— begin Supplied passage —

How can that be? Well, it takes learning from experience to become more successful. If you seek experience just by trying things on your own, it takes a lot of mistakes before you learn enough lessons to avoid mistakes often enough to mark an improvement. By putting in more effort, you initially just increase the day-to-day frequency of mistakes. Oops!
Other people, realizing that making mistakes is usually a slow and costly way to gain enough experience, take the time to study others. Pretty soon, they may think they know what to do. They start doing the same things those they study have done … but the results usually aren’t as good.
Why? This quote from Sun Tzu will help you understand: ”All men can see these tactics whereby I conquer, but what none can see is the strategy out of which victory is evolved.” As conditions change, a strategy often has to be adjusted. As a result, someone who is just copying previously successful tactics will be left out in the cold.
Still optimistic that they can improve, some other people will seek books that proclaim formulas for success: strategies for all seasons. When trying to apply such books, many are more entertaining than helpful in providing sufficient directions to consistently produce superior results.
At this point the academically inclined may sign up for a course, or even a degree program, to gain the necessary insights. While the idea is commendable, unless such a learner is careful the course or program may do nothing more than recount the successful tactics of the past and encourage their adoption.
The wise person seeking advancement in work or career draws a different conclusion: Pick an area where little is known and do original work to identify what strategies and practices will most consistently deliver superior results.
As I think about these choices for gaining useful insights, I’m reminded of my outstanding faculty colleague at Rushmore University, Professor Georgette Boele, who also earned her Ph.D. degree from our university. Let me tell you a little about her.
After earning a degree in economics from the University of Amsterdam, she first worked as a mortgage and financial planning specialist in the insurance industry. Wanting more fast-paced and challenging work, she moved into financial markets, specializing in foreign exchange, which move rapidly and are heavily influenced by other markets. Boredom isn’t possible.
To gain more expertise Professor Boele first earned the ACI Diploma, which ACI describes as providing “superior theoretical and practical knowledge of the foreign exchange and money markets, their related instruments, and the linkages that exist between those markets and the practice of risk management.” Intrigued by what she learned, she decided next to study for a doctorate by researching the then fairly new Euro/US Dollar Interbank market.

— end Supplied passage —

Work to do ▸ List every degree or diploma that the passage about learning to succeed says Professor Georgette Boele earned, with the institution or body named for each.

— begin Information given —

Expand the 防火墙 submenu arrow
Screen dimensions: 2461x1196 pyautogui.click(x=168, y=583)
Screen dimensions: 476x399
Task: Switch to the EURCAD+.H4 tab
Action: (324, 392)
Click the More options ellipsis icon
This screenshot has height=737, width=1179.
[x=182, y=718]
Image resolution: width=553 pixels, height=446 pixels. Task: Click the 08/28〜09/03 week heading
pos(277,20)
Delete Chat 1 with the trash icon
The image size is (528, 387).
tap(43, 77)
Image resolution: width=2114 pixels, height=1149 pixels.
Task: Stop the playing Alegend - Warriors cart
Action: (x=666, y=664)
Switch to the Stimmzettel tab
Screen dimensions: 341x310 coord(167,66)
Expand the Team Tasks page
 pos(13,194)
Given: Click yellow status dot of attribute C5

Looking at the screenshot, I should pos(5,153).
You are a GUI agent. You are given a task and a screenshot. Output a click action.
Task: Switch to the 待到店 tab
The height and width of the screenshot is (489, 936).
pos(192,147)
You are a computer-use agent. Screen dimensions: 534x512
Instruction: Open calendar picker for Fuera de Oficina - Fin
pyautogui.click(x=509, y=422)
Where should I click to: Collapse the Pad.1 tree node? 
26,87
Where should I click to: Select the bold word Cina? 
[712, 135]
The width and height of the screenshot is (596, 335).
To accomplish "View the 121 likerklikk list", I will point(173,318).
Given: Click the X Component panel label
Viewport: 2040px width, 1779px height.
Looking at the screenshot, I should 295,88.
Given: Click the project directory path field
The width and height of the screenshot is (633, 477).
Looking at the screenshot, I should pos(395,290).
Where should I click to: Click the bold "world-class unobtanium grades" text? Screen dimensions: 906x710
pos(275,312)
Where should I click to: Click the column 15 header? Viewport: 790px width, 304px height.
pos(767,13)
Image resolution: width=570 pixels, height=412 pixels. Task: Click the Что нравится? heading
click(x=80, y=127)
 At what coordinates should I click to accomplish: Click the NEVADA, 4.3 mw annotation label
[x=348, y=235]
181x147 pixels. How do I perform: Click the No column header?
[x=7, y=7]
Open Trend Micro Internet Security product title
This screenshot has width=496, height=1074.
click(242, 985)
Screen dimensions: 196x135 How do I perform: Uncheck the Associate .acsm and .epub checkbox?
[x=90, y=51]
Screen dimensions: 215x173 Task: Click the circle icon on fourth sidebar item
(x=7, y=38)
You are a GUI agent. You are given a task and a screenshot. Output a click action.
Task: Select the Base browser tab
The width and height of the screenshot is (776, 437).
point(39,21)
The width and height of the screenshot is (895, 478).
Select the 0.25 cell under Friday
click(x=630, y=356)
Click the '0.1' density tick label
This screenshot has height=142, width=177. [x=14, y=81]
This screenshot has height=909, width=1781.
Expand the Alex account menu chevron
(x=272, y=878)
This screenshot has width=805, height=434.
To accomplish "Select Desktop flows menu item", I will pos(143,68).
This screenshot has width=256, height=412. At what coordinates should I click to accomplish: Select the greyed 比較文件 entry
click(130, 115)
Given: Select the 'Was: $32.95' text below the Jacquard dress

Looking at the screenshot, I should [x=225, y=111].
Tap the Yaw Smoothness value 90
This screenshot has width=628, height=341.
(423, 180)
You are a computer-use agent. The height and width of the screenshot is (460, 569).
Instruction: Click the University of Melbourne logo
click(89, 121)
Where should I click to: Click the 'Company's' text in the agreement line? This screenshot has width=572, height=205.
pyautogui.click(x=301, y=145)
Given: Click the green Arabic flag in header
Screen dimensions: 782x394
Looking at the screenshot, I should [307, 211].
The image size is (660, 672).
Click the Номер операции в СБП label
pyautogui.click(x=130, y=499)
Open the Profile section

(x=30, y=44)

— end Information given —

Exercise answer ▸
- A degree in economics from the University of Amsterdam
- The ACI Diploma, from ACI
- A Ph.D. degree from Rushmore University